Reach for Excellence The Reach for Excellence programme has been running at the University of Leeds for a number of years and is funded by Lloyds TSB in partnership with the Sutton Trust. The programme aims to raise the aspirations of non-privileged young people who have the potential to attend research-led universities. The students are from schools and colleges with low higher-education participation rates in the area around the university. As part of the programme, each student receives a package of guidance throughout their A-Level studies including subject taster sessions, skills workshops, financial advice, e-mentoring and a residential summer school.

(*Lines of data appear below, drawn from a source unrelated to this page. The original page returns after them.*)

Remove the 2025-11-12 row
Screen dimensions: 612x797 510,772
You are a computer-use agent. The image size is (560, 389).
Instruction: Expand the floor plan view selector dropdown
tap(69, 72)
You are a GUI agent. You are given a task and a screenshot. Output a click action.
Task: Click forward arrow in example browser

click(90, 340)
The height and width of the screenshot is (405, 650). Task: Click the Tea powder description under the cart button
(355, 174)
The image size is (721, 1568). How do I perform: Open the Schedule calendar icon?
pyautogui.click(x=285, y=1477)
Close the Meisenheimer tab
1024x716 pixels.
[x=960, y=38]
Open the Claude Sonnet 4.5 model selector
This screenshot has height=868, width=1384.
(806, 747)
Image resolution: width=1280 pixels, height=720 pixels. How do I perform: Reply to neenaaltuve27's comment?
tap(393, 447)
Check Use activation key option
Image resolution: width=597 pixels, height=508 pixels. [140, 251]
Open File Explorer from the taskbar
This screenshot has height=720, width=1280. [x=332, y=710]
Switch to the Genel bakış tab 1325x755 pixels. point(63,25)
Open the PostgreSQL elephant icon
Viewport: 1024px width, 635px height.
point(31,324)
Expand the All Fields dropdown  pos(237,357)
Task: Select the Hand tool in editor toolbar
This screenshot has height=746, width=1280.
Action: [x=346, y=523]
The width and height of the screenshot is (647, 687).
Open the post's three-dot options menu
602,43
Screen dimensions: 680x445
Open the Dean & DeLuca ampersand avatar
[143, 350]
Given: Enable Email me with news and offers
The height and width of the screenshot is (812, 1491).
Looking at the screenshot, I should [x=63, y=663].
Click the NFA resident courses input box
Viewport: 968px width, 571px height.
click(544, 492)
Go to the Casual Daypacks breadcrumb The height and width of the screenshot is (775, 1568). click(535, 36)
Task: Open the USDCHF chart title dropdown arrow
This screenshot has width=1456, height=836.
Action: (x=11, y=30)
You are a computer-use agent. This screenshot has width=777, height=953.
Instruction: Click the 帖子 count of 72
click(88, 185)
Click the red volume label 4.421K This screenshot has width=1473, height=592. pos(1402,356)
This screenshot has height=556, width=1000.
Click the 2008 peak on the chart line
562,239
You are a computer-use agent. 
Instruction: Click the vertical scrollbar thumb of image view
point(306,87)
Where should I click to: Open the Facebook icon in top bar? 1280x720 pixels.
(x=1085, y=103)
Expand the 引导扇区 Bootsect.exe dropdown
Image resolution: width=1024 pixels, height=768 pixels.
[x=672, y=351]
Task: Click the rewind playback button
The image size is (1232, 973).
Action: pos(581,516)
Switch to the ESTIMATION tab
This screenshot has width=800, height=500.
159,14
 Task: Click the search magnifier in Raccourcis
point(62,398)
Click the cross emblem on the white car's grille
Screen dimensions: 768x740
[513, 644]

The Subject Matters A number of the Sutton Trust’s research studies have pointed to the importance of students making well-informed choices at A-Level. All too often, bright pupils’ chances of accessing leading universities are diminished because they are studying inappropriate combinations of subjects at A Level – an issue that the University of Cambridge has highlighted. The Sutton Trust is funding the university’s The Subject Matters sessions for Year 11 students and teachers in target schools, which are designed to support and inform the decision making process.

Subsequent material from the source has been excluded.